While treasury management in Wonderland is erratic and mostly dependent on Daniele’s vision, it doesn’t mean that he will drive the project to zero. At least, that wasn’t manifested in his previous actions. Quite the opposite, he restored Popsicle for some time, and we used the opportunity to close it at high multiples.

And that’s, in my opinion, the most important signal. You can entertain yourself by reading stories, but only one thing matters: how did it influence your account. In the case of Daniele, your account should not be doing badly because of him or 0xsifu.

In my opinion, while Wonderland is in deep trouble, it can still come out of the predicament merely because it has the funds to operate. The FUD will not go away fast, but it will fade, and Daniele’s further actions may make a repeat of Popsicle comeback, but this time for Wonderland.

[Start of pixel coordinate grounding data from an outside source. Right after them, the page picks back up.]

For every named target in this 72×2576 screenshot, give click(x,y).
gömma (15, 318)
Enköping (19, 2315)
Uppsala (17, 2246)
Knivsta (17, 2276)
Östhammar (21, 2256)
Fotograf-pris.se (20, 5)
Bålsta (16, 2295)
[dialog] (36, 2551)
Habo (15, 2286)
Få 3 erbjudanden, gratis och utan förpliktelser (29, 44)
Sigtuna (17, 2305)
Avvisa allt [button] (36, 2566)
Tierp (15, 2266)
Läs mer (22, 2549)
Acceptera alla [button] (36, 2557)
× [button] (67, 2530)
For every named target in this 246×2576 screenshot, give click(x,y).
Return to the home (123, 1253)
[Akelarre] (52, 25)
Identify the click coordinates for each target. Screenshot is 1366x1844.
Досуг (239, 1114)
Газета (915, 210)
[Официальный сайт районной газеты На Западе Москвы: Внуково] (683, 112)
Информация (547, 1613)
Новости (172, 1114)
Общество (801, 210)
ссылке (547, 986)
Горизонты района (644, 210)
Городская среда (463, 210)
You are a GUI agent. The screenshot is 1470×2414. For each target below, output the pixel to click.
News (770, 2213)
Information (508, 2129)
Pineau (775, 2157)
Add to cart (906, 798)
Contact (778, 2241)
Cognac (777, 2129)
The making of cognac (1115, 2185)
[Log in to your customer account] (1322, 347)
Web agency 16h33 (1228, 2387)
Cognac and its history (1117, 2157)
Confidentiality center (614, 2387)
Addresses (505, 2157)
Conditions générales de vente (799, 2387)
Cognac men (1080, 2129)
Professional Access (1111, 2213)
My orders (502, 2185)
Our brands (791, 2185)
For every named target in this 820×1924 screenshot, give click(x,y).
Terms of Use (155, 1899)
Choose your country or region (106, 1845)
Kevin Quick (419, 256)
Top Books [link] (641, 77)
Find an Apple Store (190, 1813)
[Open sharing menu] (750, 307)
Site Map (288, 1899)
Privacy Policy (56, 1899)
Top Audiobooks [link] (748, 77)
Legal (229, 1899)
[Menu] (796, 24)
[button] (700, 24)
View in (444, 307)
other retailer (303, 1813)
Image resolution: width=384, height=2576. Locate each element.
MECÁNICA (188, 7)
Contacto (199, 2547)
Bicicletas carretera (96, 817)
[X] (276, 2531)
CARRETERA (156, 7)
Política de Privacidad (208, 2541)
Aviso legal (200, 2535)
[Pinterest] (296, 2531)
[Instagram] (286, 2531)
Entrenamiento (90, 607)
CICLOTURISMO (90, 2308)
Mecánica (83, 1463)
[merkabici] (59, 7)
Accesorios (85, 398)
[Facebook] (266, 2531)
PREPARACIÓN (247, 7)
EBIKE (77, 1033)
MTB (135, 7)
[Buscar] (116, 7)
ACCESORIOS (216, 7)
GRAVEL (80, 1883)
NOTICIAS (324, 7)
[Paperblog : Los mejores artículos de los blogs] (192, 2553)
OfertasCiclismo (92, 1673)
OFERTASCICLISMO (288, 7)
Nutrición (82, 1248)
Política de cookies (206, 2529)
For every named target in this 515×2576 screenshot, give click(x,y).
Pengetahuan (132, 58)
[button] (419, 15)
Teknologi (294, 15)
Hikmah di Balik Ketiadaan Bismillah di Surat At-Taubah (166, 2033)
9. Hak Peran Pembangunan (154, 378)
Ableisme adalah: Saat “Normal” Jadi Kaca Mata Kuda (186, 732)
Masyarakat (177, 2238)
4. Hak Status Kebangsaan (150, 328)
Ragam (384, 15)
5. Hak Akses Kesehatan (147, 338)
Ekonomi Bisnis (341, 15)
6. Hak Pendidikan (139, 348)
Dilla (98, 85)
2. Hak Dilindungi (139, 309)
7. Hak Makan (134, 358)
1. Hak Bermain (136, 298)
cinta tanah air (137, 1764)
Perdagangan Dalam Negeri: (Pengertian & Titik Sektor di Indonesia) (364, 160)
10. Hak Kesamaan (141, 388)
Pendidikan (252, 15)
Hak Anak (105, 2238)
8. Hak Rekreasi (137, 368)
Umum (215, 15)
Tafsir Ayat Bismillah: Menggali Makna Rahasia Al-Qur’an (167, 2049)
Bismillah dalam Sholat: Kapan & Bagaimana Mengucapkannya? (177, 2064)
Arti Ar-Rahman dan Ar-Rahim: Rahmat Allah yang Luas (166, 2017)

However, that doesn’t mean $TIME is a good investment. It never was. The most vocal people on social media, who create the most noise, are those who got greedy on a high APY rebase token. Keep in mind that most of the decline in $TIME was due to people being overleveraged.

 

Now, onto UST. In our report on Terra, we mentioned that being an algorithmic stablecoin, it’s at risk of losing its $1 peg. In fact, a depeg already happened in May 2021. However, there wasn’t so much leverage in the system at that time.

Since Abracadabra introduced Degenbox, a product that can leverage UST loans up to 10x, this strategy has been extremely popular. It’s not available all the time. The vault opens only every so often and gets filled almost immediately. And for a good reason: who doesn’t want to have a low-risk 10x increase of their funds.

The issue here is that since UST is algorithmic, it can lose its peg under extreme conditions. The panic around Daniele and his projects spread over to UST because it is a part of Degenbox. People started to unwind their loans, causing the price to depeg briefly on the Curve pool. While that didn’t have devastating effects, I’m sure it got many people nervous.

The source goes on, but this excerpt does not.